* _WORK INSTRUCTION_
Repeat the entries exactly as they appear.

* _Extracted records_
********************

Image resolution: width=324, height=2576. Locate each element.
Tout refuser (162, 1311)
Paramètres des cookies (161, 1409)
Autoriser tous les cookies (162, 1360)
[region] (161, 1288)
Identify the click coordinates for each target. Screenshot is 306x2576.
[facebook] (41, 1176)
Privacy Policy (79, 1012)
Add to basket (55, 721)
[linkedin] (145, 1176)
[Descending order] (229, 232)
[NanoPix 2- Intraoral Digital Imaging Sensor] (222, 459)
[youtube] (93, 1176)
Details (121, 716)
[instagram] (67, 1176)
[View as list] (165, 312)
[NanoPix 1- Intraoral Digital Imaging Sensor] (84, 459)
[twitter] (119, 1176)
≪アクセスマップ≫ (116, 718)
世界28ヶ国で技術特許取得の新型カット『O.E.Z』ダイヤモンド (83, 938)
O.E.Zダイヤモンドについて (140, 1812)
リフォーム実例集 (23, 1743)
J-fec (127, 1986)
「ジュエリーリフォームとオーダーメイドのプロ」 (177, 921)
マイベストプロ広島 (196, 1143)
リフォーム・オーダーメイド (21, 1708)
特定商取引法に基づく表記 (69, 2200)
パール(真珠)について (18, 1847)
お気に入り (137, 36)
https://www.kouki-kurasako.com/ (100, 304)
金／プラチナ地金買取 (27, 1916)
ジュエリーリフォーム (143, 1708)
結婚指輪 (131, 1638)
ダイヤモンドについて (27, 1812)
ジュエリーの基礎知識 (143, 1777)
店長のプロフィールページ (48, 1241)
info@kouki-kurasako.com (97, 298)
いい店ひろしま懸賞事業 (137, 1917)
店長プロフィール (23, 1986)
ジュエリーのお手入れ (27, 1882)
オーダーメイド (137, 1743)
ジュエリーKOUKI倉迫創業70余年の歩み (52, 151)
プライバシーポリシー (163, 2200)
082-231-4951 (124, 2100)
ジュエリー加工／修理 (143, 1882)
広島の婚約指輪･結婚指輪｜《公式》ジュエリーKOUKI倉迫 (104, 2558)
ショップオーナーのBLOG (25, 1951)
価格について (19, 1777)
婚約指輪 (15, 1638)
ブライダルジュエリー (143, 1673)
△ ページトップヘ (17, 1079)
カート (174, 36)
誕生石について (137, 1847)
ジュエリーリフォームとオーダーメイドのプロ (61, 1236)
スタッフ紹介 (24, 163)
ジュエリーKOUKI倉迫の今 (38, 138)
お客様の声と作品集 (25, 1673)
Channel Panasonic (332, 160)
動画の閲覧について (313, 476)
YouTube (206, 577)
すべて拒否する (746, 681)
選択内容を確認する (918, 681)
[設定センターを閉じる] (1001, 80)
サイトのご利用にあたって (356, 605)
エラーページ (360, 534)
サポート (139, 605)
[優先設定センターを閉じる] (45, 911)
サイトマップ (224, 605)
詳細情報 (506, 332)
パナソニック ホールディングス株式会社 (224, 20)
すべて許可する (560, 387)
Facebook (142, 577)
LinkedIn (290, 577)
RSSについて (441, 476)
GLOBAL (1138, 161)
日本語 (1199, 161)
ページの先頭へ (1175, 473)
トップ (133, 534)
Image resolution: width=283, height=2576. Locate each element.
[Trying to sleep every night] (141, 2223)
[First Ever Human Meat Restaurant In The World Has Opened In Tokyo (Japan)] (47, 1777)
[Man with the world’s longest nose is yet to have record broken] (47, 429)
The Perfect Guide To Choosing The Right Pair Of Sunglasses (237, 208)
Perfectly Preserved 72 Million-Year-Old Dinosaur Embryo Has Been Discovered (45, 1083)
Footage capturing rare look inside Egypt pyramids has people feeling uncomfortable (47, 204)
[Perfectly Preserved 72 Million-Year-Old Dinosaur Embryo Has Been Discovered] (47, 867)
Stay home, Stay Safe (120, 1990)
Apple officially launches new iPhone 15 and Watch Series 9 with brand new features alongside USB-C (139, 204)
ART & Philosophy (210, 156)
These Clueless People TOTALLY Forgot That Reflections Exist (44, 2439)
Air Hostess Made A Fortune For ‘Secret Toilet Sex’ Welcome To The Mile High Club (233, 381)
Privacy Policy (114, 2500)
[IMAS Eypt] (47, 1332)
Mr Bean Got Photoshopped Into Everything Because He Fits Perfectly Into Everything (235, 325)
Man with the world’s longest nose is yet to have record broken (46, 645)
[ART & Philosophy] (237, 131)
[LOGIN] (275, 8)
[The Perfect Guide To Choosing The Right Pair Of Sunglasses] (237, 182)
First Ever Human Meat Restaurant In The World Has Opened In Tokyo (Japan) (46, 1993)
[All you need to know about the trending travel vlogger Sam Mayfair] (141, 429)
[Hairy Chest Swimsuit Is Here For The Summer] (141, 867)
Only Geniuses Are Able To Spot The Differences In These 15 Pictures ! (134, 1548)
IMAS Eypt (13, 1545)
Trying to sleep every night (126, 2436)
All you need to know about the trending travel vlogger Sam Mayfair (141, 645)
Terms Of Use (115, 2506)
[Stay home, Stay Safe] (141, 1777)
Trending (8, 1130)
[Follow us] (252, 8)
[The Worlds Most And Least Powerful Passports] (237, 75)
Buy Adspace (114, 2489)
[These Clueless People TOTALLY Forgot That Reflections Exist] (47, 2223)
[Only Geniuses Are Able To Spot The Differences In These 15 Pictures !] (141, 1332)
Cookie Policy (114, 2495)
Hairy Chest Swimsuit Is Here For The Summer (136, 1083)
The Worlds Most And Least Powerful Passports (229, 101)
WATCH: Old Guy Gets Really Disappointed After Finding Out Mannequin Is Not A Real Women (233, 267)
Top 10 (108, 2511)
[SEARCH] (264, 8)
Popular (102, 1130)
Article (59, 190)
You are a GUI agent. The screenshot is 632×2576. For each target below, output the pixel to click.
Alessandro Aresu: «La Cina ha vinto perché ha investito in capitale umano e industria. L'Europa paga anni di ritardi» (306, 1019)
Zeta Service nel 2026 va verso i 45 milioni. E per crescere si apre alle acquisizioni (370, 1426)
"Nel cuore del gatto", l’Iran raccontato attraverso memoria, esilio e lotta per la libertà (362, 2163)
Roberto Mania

********************

* _TASK RESULT_
Image resolution: width=324, height=2576. Locate each element.
Tout refuser (162, 1311)
Paramètres des cookies (161, 1409)
Autoriser tous les cookies (162, 1360)
[region] (161, 1288)
Identify the click coordinates for each target. Screenshot is 306x2576.
[facebook] (41, 1176)
Privacy Policy (79, 1012)
Add to basket (55, 721)
[linkedin] (145, 1176)
[Descending order] (229, 232)
[NanoPix 2- Intraoral Digital Imaging Sensor] (222, 459)
[youtube] (93, 1176)
Details (121, 716)
[instagram] (67, 1176)
[View as list] (165, 312)
[NanoPix 1- Intraoral Digital Imaging Sensor] (84, 459)
[twitter] (119, 1176)
≪アクセスマップ≫ (116, 718)
世界28ヶ国で技術特許取得の新型カット『O.E.Z』ダイヤモンド (83, 938)
O.E.Zダイヤモンドについて (140, 1812)
リフォーム実例集 (23, 1743)
J-fec (127, 1986)
「ジュエリーリフォームとオーダーメイドのプロ」 (177, 921)
マイベストプロ広島 (196, 1143)
リフォーム・オーダーメイド (21, 1708)
特定商取引法に基づく表記 (69, 2200)
パール(真珠)について (18, 1847)
お気に入り (137, 36)
https://www.kouki-kurasako.com/ (100, 304)
金／プラチナ地金買取 (27, 1916)
ジュエリーリフォーム (143, 1708)
結婚指輪 (131, 1638)
ダイヤモンドについて (27, 1812)
ジュエリーの基礎知識 (143, 1777)
店長のプロフィールページ (48, 1241)
info@kouki-kurasako.com (97, 298)
いい店ひろしま懸賞事業 (137, 1917)
店長プロフィール (23, 1986)
ジュエリーのお手入れ (27, 1882)
オーダーメイド (137, 1743)
ジュエリーKOUKI倉迫創業70余年の歩み (52, 151)
プライバシーポリシー (163, 2200)
082-231-4951 (124, 2100)
ジュエリー加工／修理 (143, 1882)
広島の婚約指輪･結婚指輪｜《公式》ジュエリーKOUKI倉迫 (104, 2558)
ショップオーナーのBLOG (25, 1951)
価格について (19, 1777)
婚約指輪 (15, 1638)
ブライダルジュエリー (143, 1673)
△ ページトップヘ (17, 1079)
カート (174, 36)
誕生石について (137, 1847)
ジュエリーリフォームとオーダーメイドのプロ (61, 1236)
スタッフ紹介 (24, 163)
ジュエリーKOUKI倉迫の今 (38, 138)
お客様の声と作品集 (25, 1673)
Channel Panasonic (332, 160)
動画の閲覧について (313, 476)
YouTube (206, 577)
すべて拒否する (746, 681)
選択内容を確認する (918, 681)
[設定センターを閉じる] (1001, 80)
サイトのご利用にあたって (356, 605)
エラーページ (360, 534)
サポート (139, 605)
[優先設定センターを閉じる] (45, 911)
サイトマップ (224, 605)
詳細情報 (506, 332)
パナソニック ホールディングス株式会社 (224, 20)
すべて許可する (560, 387)
Facebook (142, 577)
LinkedIn (290, 577)
RSSについて (441, 476)
GLOBAL (1138, 161)
日本語 (1199, 161)
ページの先頭へ (1175, 473)
トップ (133, 534)
Image resolution: width=283, height=2576. Locate each element.
[Trying to sleep every night] (141, 2223)
[First Ever Human Meat Restaurant In The World Has Opened In Tokyo (Japan)] (47, 1777)
[Man with the world’s longest nose is yet to have record broken] (47, 429)
The Perfect Guide To Choosing The Right Pair Of Sunglasses (237, 208)
Perfectly Preserved 72 Million-Year-Old Dinosaur Embryo Has Been Discovered (45, 1083)
Footage capturing rare look inside Egypt pyramids has people feeling uncomfortable (47, 204)
[Perfectly Preserved 72 Million-Year-Old Dinosaur Embryo Has Been Discovered] (47, 867)
Stay home, Stay Safe (120, 1990)
Apple officially launches new iPhone 15 and Watch Series 9 with brand new features alongside USB-C (139, 204)
ART & Philosophy (210, 156)
These Clueless People TOTALLY Forgot That Reflections Exist (44, 2439)
Air Hostess Made A Fortune For ‘Secret Toilet Sex’ Welcome To The Mile High Club (233, 381)
Privacy Policy (114, 2500)
[IMAS Eypt] (47, 1332)
Mr Bean Got Photoshopped Into Everything Because He Fits Perfectly Into Everything (235, 325)
Man with the world’s longest nose is yet to have record broken (46, 645)
[ART & Philosophy] (237, 131)
[LOGIN] (275, 8)
[The Perfect Guide To Choosing The Right Pair Of Sunglasses] (237, 182)
First Ever Human Meat Restaurant In The World Has Opened In Tokyo (Japan) (46, 1993)
[All you need to know about the trending travel vlogger Sam Mayfair] (141, 429)
[Hairy Chest Swimsuit Is Here For The Summer] (141, 867)
Only Geniuses Are Able To Spot The Differences In These 15 Pictures ! (134, 1548)
IMAS Eypt (13, 1545)
Trying to sleep every night (126, 2436)
All you need to know about the trending travel vlogger Sam Mayfair (141, 645)
Terms Of Use (115, 2506)
[Stay home, Stay Safe] (141, 1777)
Trending (8, 1130)
[Follow us] (252, 8)
[The Worlds Most And Least Powerful Passports] (237, 75)
Buy Adspace (114, 2489)
[These Clueless People TOTALLY Forgot That Reflections Exist] (47, 2223)
[Only Geniuses Are Able To Spot The Differences In These 15 Pictures !] (141, 1332)
Cookie Policy (114, 2495)
Hairy Chest Swimsuit Is Here For The Summer (136, 1083)
The Worlds Most And Least Powerful Passports (229, 101)
WATCH: Old Guy Gets Really Disappointed After Finding Out Mannequin Is Not A Real Women (233, 267)
Top 10 (108, 2511)
[SEARCH] (264, 8)
Popular (102, 1130)
Article (59, 190)
You are a GUI agent. The screenshot is 632×2576. For each target below, output the pixel to click.
Alessandro Aresu: «La Cina ha vinto perché ha investito in capitale umano e industria. L'Europa paga anni di ritardi» (306, 1019)
Zeta Service nel 2026 va verso i 45 milioni. E per crescere si apre alle acquisizioni (370, 1426)
"Nel cuore del gatto", l’Iran raccontato attraverso memoria, esilio e lotta per la libertà (362, 2163)
Roberto Mania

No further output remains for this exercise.